Never let it be said that Welles was not a gifted filmmaker. It’s almost a shame that many people no doubt think of either “War of the Worlds” or “Rosebud” when they hear his name, and not much more. But the man really knew how to make the most of the possibilities inherent in the motion picture artform, which is all the more impressive considering that he entered the field in its earliest era, with very few others illuminating the way ahead for him. There are technical elements of The Magnificent Ambersons which are extremely striking: long, unbroken tracking shots, mood-evoking lighting that ranges from bright outdoor sunlight on a city street in the morning to the shadows of a kitchen late at night. And there are also more subtle elements which lend a novelistic feeling to the film, such as the fades to and from scenes of the townspeople of Indianapolis talking about the Ambersons, breaking up the chapters of the movie and creating the feeling of depth and background that a novel usually provides. The Magnificent Ambersons could fairly be held up as an example to be followed, or at the very least referenced, for adapting prose to the screen.
And yet … the story itself which Welles took the time to adapt was, I must admit, not my cup of tea. Tales of the declining fortunes of once prosperous aristocratic families do little if anything for me. I find it hard to summon up much sympathy, empathy, or anything else positive for characters who grew up privileged due to what was handed down to them, and suddenly find that either the world is changing around them in ways which do not enrich them, or that they have become impoverished by either their own active incompetence or passive indifference. I also find it hard to become emotionally invested in love stories in which two characters pine for one another and yet are kept forever apart due to artificial constructs such as societal expectations and the like. The Magnificent Ambersons is a double-barreled shot of both of those types of stories, and in its own way, it seems self-aware of it. Arguably the narrative spine consists of the origins, rise, and completely telegraphed comeuppance of George Amberson Minafer, and George is highly unlikable, not because Welles (or Tarkington, for that matter) tried and failed to make him the hero, but because that’s the point of his character, to represent and embody the worst traits of entitlement and arrogance. Watching and waiting for his comeuppance is like sitting through a largely incident-free revenge movie wrapped in turn-of-the-previous-century manners. As I say, not my cup of tea.

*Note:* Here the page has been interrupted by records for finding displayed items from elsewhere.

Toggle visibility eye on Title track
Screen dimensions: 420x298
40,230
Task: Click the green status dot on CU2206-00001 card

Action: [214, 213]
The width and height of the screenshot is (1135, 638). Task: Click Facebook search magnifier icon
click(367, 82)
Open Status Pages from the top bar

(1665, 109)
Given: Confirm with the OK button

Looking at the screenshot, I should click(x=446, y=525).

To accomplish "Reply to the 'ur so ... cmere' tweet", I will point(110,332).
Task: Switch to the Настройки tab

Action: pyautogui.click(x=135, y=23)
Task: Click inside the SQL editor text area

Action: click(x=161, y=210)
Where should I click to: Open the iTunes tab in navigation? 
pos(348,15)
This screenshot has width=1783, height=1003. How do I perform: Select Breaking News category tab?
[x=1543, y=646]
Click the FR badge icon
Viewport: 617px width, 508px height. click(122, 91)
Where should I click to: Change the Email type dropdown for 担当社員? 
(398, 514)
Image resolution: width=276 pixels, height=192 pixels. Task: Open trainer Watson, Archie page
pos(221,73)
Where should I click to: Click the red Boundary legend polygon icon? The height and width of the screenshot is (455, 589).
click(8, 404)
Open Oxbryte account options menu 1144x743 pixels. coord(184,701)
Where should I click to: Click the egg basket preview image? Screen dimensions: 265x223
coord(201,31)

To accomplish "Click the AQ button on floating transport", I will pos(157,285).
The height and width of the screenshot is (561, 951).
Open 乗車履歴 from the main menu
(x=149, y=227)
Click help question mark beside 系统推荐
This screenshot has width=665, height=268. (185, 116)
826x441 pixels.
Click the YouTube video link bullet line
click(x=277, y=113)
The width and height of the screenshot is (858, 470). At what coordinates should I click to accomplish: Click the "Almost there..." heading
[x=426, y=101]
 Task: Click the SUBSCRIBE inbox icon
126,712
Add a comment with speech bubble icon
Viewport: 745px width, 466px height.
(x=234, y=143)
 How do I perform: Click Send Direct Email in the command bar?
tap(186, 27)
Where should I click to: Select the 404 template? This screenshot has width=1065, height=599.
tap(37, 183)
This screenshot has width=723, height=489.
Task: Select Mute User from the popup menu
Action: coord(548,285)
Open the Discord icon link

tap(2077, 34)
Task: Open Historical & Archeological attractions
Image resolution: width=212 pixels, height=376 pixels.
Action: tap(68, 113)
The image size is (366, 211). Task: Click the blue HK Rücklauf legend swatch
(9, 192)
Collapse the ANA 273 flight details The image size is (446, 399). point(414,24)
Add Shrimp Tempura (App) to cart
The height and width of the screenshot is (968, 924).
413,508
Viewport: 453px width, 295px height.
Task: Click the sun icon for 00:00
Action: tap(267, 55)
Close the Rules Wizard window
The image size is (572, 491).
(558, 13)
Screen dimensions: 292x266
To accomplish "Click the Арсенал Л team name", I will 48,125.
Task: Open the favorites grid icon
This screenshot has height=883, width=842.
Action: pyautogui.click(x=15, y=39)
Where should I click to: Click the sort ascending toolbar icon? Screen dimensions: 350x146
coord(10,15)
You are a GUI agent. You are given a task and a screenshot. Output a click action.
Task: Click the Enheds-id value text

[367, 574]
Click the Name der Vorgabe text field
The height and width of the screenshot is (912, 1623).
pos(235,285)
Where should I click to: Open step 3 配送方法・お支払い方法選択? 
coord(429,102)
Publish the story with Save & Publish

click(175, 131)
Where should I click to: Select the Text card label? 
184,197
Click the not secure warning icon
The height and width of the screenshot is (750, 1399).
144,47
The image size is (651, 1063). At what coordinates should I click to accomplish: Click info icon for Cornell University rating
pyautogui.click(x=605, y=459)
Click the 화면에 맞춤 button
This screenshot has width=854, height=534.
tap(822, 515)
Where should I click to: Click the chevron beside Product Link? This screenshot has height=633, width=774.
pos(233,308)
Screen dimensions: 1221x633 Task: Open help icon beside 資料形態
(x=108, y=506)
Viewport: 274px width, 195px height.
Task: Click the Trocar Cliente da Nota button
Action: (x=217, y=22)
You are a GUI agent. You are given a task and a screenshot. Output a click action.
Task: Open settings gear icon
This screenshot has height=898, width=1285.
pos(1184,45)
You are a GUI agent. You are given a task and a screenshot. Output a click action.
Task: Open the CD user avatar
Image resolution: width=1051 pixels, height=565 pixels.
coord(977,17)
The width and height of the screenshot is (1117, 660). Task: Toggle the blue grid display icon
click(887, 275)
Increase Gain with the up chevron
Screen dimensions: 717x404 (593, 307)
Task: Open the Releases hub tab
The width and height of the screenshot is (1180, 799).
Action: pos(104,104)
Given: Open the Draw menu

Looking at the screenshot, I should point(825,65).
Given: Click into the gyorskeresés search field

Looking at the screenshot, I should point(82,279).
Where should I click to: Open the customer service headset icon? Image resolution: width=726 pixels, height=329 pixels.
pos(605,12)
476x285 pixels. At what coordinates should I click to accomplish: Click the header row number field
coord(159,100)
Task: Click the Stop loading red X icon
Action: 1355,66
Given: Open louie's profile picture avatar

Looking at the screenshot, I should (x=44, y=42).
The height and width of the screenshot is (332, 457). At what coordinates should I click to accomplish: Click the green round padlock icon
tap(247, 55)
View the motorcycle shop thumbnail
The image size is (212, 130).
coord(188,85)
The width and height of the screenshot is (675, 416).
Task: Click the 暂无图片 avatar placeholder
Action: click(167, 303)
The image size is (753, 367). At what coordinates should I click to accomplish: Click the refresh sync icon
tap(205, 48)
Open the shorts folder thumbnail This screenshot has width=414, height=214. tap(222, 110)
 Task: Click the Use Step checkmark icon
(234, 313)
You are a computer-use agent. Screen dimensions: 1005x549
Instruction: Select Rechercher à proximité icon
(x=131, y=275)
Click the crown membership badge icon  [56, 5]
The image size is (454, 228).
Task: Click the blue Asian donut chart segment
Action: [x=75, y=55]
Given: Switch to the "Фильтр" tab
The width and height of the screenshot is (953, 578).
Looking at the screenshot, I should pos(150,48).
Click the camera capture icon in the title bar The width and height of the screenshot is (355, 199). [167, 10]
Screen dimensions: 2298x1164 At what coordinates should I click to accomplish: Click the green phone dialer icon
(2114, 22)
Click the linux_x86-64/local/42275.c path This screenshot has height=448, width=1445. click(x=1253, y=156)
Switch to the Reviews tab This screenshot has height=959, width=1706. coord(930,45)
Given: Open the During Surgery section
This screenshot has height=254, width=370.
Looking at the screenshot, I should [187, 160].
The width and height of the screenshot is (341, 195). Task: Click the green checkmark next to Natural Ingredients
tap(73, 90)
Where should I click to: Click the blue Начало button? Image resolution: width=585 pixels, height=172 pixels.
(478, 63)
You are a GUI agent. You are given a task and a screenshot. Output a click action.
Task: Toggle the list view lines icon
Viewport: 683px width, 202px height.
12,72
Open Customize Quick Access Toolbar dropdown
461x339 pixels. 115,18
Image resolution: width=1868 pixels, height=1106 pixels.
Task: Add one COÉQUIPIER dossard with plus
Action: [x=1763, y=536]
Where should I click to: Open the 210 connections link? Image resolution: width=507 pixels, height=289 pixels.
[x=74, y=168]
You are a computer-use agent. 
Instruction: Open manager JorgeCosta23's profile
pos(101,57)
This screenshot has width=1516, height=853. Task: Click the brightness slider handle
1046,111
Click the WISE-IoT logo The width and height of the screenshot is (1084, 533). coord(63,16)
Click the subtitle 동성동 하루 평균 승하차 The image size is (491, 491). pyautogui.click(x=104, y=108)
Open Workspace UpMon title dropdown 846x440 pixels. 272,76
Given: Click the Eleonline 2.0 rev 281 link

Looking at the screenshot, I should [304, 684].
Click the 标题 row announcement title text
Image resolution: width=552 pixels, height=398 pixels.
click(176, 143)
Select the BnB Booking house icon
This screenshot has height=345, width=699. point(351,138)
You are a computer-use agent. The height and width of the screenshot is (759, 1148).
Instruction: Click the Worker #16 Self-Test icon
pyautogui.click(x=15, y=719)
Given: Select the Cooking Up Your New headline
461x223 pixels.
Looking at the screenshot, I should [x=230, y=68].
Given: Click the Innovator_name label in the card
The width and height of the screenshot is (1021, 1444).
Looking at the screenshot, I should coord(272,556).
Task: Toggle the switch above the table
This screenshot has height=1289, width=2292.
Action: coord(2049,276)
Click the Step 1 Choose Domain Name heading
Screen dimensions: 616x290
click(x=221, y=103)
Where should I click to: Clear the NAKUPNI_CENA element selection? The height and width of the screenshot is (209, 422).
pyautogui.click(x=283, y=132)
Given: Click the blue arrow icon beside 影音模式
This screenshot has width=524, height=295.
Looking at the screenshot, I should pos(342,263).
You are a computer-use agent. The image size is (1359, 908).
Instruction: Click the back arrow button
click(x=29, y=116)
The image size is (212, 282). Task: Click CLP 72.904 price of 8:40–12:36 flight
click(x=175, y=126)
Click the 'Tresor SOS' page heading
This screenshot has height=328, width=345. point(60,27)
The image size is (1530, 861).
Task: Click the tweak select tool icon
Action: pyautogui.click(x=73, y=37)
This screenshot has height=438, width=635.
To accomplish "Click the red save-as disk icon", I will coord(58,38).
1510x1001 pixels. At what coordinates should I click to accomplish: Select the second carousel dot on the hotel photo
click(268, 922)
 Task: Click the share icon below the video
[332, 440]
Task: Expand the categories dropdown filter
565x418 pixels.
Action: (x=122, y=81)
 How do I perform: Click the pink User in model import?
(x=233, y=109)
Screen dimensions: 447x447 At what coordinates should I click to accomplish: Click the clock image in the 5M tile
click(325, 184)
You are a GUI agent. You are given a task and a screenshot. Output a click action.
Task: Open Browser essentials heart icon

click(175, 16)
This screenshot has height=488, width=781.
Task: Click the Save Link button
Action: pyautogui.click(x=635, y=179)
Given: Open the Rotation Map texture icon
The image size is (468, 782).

And (as Neil Gaiman once said of the ill-advised revisions to Shakespeare which flourished in the late 18th C.) the idiots have given it a happy ending. George contributes to and causes most if not all of his own ruin, but is ultimately forgiven and loved. His family fortune is gone, but it belonged to another world which, by the end of the elegiac film, is gone as well. And that may be the most fascinating aspect of The Magnificent Ambersons, from my point of view: a novel written in 1918 about the 1890’s and 1900’s had a certain amount of perspective through which to view the era of the setting, and a movie based on the novel filmed in 1941 added its own perspective, and watching that movie in 2014 layers on even more perspective still. It makes the movie as a historical artifact an intriguing multi-faceted time capsule, however a mixed bag the movie as a pure work of art might be.